Humans indistinguishable from those living today had evolved by 92,000 years ago -- about 50,000 years earlier than has been generally accepted -- and lived in the Middle East, a team of French and Israeli scientists reported yesterday in the British journal Nature.

If the date is confirmed, the finding would indicate that anatomically modern people evolved before the earliest generally accepted appearance of the Neandertal people, who are considered anatomically more primitive. Some experts had held that Neandertals (the spelling anthropologists prefer) were the ancestors of modern humans.

Anthropologists differ in their interpretation of the French-Israeli findings. To some the findings suggest that modern human beings evolved in Africa more than 100,000 years ago, but did not migrate much beyond the Middle East before Neandertals arose in Europe around 75,000 years ago.

This view is also based on evidence put forth a few years ago that fully modern people were living in southern Africa as far back as 110,000 years ago. The accuracy of this date, however, has been questioned.

It was not until about 35,000 years ago that modern peoples entered Europe and the Neandertals became extinct -- either wiped out by the modern people or interbred until they disappeared as a distinct race. Until now the skeletons of those modern invaders, which included the Cro-Magnon people, were the earliest known remains of modern humans.

The Nature report was published by Bernard Vandermeersch of the University of Bordeaux, Helene Valladas of the French research agency CNRS in Gif sur Yvette and four other researchers from France and Israel. Their report concludes that a close evolutionary relationship between modern humans and Neandertals is now "untenable."

The new findings are based on a new method of determining the antiquity of skeletons discovered many years ago in an Israeli cave called Qafzeh, near Nazareth. It had been estimated that the bones, which are anatomically like those

of living humans, were between 35,000 and 40,000 years old.

The new dating method, called thermoluminescence or TL, was applied not to the bones but to flint flakes found with the bones. TL makes use of the fact that certain products of radioactive decay in stony materials become trapped until the materials are heated. Then the products escape as tiny flashes of light. The amount of light emitted is related to the length of time the decay products have been accumulating in the stone. Once the material cools, a new accumulation starts.

The Qafzeh flints were heated in what was probably an ancient campfire, thus resetting the TL clock. When the flints were again heated inside a TL detector, the amount of light emitted revealed that the campfire burned about 92,000 years ago.

"The paleoanthropological implications of such an age are enormous," Chris Stringer, a human evolution specialist at the British Museum (Natural History), wrote in a commentary in Nature. "Evolutionary models centered on a direct ancestor-descendent relationship between Neandertals and modern Homo sapiens must surely now be discarded."

The older date also raises a new mystery, Stringer said. What kept the Qafzeh people for more than 50,000 years from spreading into Neandertal Europe or eastern Asia? "Were environments to the north so unsuitable or Neandertals so well established that they prevented early modern human radiation until much later?" Stringer asked. "Or are relatives of the Qafzeh people waiting to be discovered elsewhere in Eurasia?"

One clue to the mystery may lie in the stone tool technologies of the two kinds of human being. At first the Qafzeh people and the Neandertals had essentially the same kinds of stone tools. The Neandertal people did not disappear until after the modern people invented a variety of new and better weapons and other tools.

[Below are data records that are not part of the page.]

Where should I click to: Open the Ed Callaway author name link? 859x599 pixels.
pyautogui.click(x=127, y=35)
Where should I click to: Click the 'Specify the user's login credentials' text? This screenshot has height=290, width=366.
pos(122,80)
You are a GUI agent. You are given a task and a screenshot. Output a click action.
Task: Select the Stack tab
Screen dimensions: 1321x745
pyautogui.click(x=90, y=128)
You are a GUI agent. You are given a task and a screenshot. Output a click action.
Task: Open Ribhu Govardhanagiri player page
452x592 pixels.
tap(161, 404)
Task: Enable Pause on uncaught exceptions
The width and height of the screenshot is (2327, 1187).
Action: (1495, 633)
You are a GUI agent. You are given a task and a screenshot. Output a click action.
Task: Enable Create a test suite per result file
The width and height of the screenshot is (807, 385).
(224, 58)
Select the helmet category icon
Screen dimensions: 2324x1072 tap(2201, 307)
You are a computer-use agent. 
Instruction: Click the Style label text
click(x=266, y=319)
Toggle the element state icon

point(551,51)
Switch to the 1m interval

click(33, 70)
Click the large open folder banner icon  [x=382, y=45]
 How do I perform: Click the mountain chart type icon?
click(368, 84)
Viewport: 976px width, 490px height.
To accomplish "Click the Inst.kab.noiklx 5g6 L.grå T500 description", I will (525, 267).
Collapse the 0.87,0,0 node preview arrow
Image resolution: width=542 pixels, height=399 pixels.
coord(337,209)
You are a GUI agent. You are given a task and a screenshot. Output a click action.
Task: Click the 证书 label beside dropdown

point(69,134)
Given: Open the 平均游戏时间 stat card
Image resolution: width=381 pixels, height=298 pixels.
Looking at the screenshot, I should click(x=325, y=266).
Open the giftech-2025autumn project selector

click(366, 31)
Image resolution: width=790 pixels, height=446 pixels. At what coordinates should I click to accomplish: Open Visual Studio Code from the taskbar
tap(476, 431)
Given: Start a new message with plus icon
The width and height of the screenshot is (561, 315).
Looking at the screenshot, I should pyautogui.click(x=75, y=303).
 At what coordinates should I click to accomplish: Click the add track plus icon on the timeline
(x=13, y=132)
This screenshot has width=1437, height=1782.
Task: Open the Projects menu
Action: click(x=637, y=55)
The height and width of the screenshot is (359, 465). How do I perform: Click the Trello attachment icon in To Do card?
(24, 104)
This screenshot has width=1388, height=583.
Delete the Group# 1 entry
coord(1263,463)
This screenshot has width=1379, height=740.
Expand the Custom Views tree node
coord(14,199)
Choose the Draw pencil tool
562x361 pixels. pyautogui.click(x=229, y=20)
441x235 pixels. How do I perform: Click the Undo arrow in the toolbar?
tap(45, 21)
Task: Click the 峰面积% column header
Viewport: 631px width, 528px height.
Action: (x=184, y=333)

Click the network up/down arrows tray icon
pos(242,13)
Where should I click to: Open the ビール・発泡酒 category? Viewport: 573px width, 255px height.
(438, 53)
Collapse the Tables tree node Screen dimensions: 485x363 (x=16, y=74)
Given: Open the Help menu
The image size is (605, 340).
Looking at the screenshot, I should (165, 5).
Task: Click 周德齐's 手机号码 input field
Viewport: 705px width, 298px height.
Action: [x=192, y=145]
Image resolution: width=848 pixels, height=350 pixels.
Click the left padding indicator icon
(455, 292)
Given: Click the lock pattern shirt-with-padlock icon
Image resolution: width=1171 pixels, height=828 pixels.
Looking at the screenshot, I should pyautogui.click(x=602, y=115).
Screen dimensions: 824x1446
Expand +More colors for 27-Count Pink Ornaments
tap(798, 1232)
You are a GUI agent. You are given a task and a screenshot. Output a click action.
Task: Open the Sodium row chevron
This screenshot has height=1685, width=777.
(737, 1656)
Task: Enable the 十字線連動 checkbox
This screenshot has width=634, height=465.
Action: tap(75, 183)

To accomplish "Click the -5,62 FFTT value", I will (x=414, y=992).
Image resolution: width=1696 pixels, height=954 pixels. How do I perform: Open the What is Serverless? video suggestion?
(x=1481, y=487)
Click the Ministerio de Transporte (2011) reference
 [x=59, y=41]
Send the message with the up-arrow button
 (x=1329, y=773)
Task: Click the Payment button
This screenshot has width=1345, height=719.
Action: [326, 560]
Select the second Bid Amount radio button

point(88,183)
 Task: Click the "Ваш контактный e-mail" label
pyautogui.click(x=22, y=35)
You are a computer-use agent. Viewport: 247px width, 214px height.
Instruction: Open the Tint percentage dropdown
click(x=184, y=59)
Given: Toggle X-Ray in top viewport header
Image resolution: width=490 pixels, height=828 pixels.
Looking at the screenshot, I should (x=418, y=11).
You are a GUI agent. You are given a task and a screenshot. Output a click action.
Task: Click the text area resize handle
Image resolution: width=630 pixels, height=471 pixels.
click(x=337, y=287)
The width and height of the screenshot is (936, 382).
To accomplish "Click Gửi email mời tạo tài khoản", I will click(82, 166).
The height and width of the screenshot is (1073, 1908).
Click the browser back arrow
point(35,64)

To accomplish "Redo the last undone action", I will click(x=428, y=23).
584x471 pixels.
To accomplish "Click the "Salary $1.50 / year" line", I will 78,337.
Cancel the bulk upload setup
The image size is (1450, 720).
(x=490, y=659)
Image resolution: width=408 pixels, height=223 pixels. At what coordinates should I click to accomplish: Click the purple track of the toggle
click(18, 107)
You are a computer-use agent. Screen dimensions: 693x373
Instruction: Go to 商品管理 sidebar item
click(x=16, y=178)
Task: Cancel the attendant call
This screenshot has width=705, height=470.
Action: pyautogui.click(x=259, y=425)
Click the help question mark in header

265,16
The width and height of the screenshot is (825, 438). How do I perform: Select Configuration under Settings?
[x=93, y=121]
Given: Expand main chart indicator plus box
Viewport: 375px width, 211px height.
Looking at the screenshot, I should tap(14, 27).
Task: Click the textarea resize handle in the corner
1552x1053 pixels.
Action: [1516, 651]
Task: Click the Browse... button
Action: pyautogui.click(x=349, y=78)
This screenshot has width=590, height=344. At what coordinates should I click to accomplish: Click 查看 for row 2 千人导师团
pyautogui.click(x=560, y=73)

Accepting the truth of the new Qafzeh date and putting aside some relatively minor problems, several anthropologists said the following scenario probably represents a consensus view of how modern humans arose:More than 3 million years ago in Africa, a small apelike species called Australopithecus began walking erect. The original species gave rise to several other forms of Australopithecus. By 2 million years ago one of the forms had changed, again in Africa, into a somewhat larger-brained species called Homo habilis, the earliest definite maker of stone tools. At around 1.5 million years ago, Homo habilis gave rise to Homo erectus, which had a still larger brain and was the first human ancestor to migrate out of Africa and to control fire. Homo erectus spread through much of Eurasia. By about 300,000 or 400,000 years ago, at least one population of Homo erectus evolved still larger brains and became what anthropologists call the archaic form of Homo sapiens. It is unclear where this happened but it was likely so gradual that interbreeding among clans spread the more advanced genetic traits over much of Eurasia and Africa. At some time before the Qafzeh people lived, a population of archaic Homo sapiens evolved into fully modern humans, probably in Africa. These people spread to southern Africa and into the Middle

East. Some time later, the archaic Homo sapiens living in western Europe evolved into the Neandertals, who slowly spread eastward. Fifty thousand years later, when the fully modern people invented more effective technologies -- whether for hunting or for war is an open question -- they took over all of Eurasia, sailed to Australia and entered the New World.